Synthesis, Characterization, and Biomedical Application of Iron Nanoparticles

Abstract

Magnetic nanoparticles (NPs) are actively investigated for their capabilities in biomedical research. Due to their unique magnetic characteristics, novel possibilities as theranostic (therapy & diagnostic) agents and/or drug delivery vehicles arise. Iron-based NPs are of particular interest due to their inherent low toxicity.

Magnetic fluid hyperthermia therapy uses NPs to treat cancer. The NPs are delivered to the cancer site and an alternating magnetic field is used to generate heat from the NPs. The resulting localized temperature elevation destroys cancer tissue while ideally leaving healthy tissue unaffected. One of the main challenges in hyperthermia is the sufficient heat generation by magnetic NPs. Since currently mainly iron oxide NPs are used, the challenge is addressed by novel NP heating agents. The work presented in this thesis explores iron/iron-oxide (Fe/FeOx) core/shell NP system to be used as a novel heat generator in magnetic fluid hyperthermia therapy.

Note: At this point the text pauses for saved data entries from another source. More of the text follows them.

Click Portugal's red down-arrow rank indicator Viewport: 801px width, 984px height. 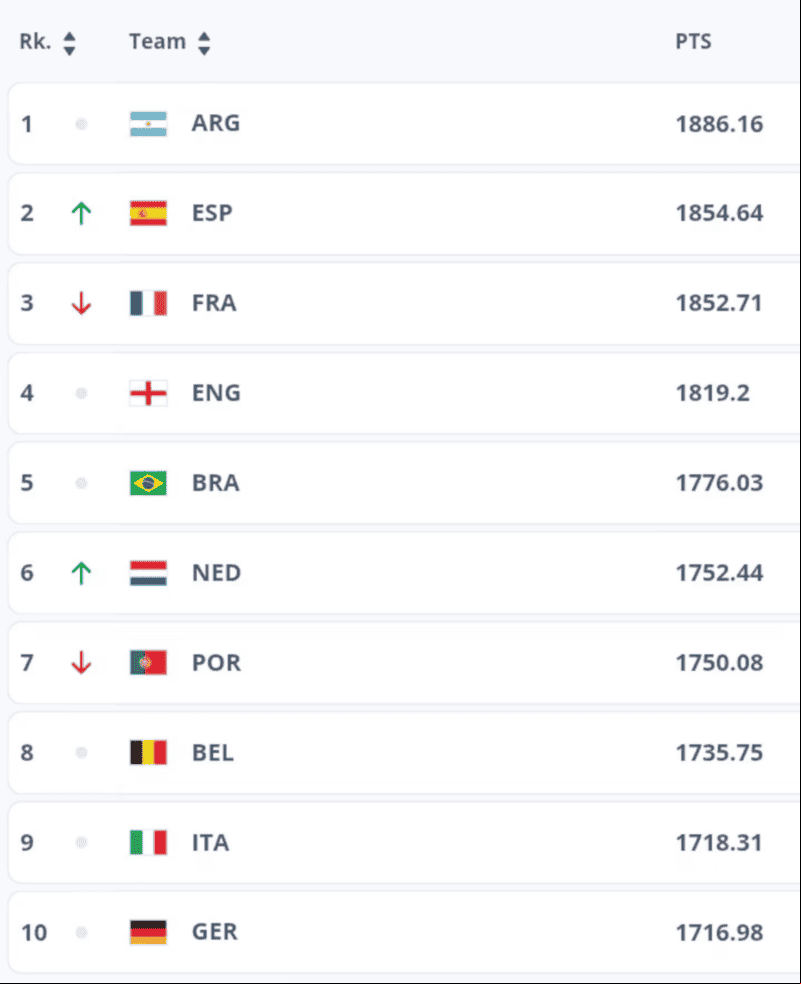[x=81, y=663]
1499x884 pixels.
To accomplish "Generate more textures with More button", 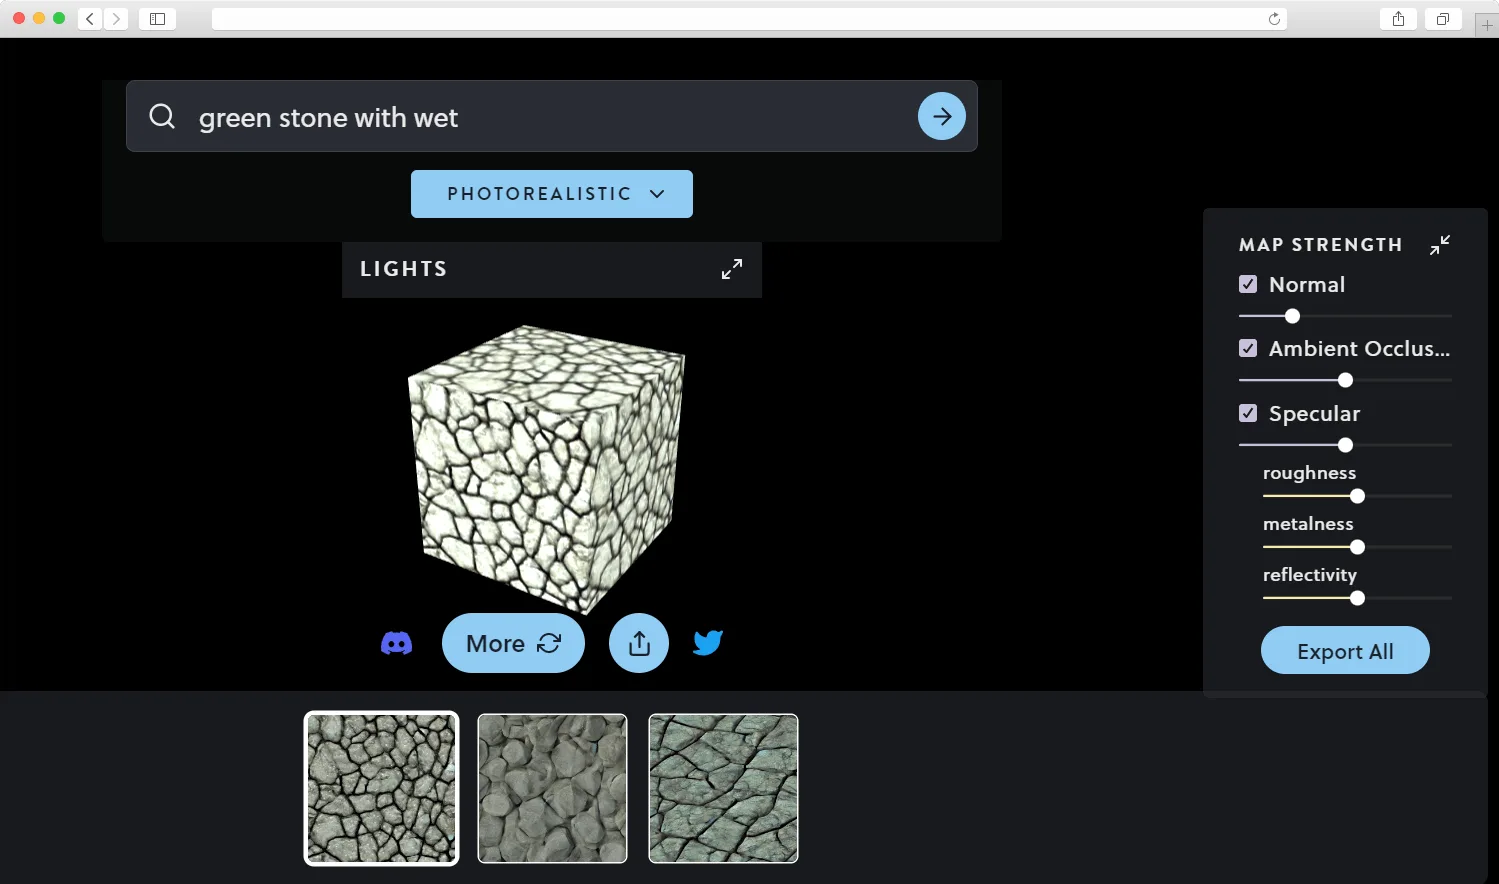I will 513,643.
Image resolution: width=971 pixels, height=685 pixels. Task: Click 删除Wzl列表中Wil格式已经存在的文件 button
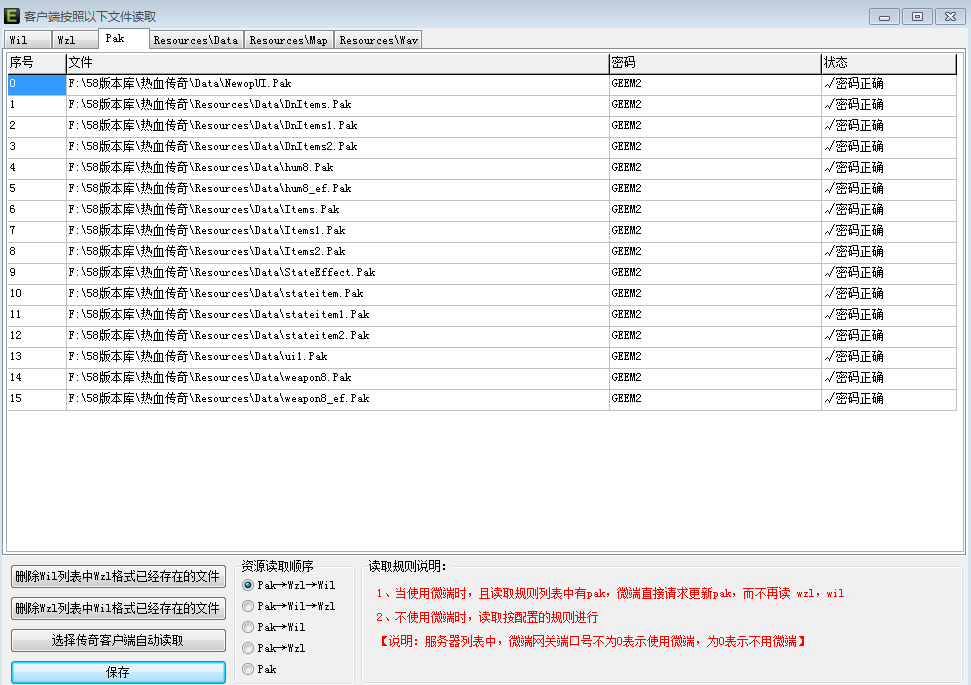[118, 608]
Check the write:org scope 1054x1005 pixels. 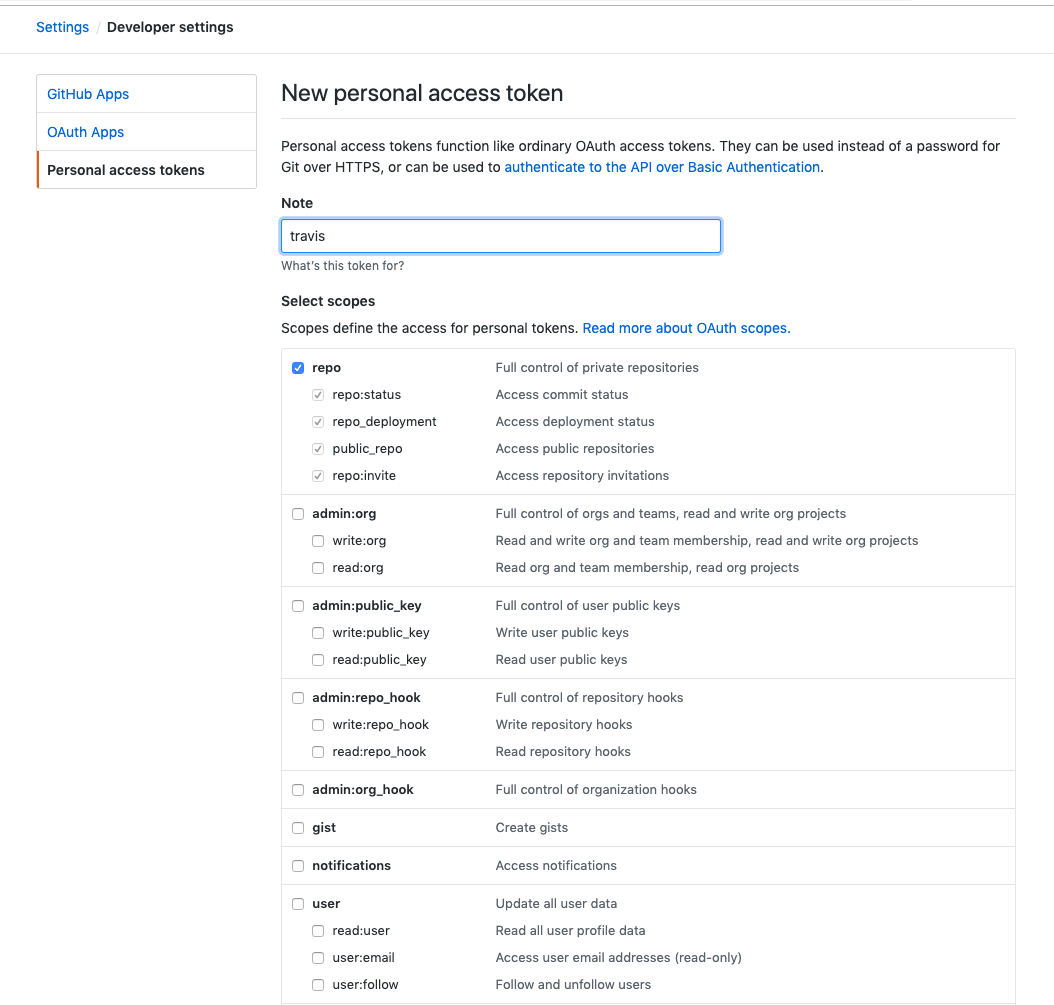point(318,541)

Calculations of the theoretically achievable heating in hyperthermia with iron-based NPs, based on the linear response theory, show that the Fe/FeOx core/shell NPs with their increased saturation magnetization should be able to increase the heat generation compared to FeOx NPs currently widely used. Also, the hyperthermia hardware is discussed and calibration measurements with FeOx NPs determine the experimental conditions required to conduct reliable hyperthermia studies. It is found that the NP size is of crucial importance to the success of efficient heat generation.

Furthermore, the synthesis of the Fe/FeOx core/shell NPs is discussed. Results of modifying the synthetic protocol to specifically increase the size of the NPs for hyperthermia experiments are presented. It is found that a synthetic protocol to achieve pure Fe/FeOx core/shell NPs is challenging and that other iron phases, such as iron-carbide, are also present for NP synthesis experiments aimed to produce Fe/FeOx core/shell NPs. A novel synthesis strategy employing hexadecylamine hydrochloride is presented to avoid the formation of such oxide species.

The magnetic and structural properties of the Fe/FeOx core/shell NPs are investigated in a series of in-situ hyperthermia experiments. By comparing these results to current commercial heating agents it is shown that the Fe/FeOx core/shell NPs are promising candidates for future hyperthermia use. However, it is also found that the complex structure and synthetic protocol of the Fe/FeOx core/shell NPs requires a careful synthesis. This lead to the conclusion that the Fe/FeOx core/shell NPs are not ready for mass production and future application in in-vitro or in-vivo experimental conditions in hyperthermia.

One bottleneck for mass production is the requirement to render large quantities of NPs bio-compatible for in-vitro and in-vivo experiments. The investigations on organic capping molecules for this functionalization showed that only a novel polymer-based NP functionalization is able to comply with hyperthermia requirements. Although with this novel polymer-based functionalization the NPs showed a sufficiently low toxicity for hyperthermia application, the lag of a large scale synthesis for Fe/FeOx core/shell NPs lead to the use of a commercial FeOx NP system to develop in-vitro and in-vivo hyperthermia experiments.

The results of in-vitro and in-vivo studies with FeOx NPs on an E.G7-OVA tumor model are presented. It is found that with these rapidly growing tumors no complete regression but a significant growth suppression can be achieved by applying hyperthermia therapy at 42-43 ◦C. To further understand the impact of hyperthermia treatments on cancer tissue, the histological analysis of the microscopic heating environment is presented. It is shown that the local heating environment has as significant impact on the cell death pathways. The results also point out that a systematic NP delivery strategy for future hyperthermia experiments will be required.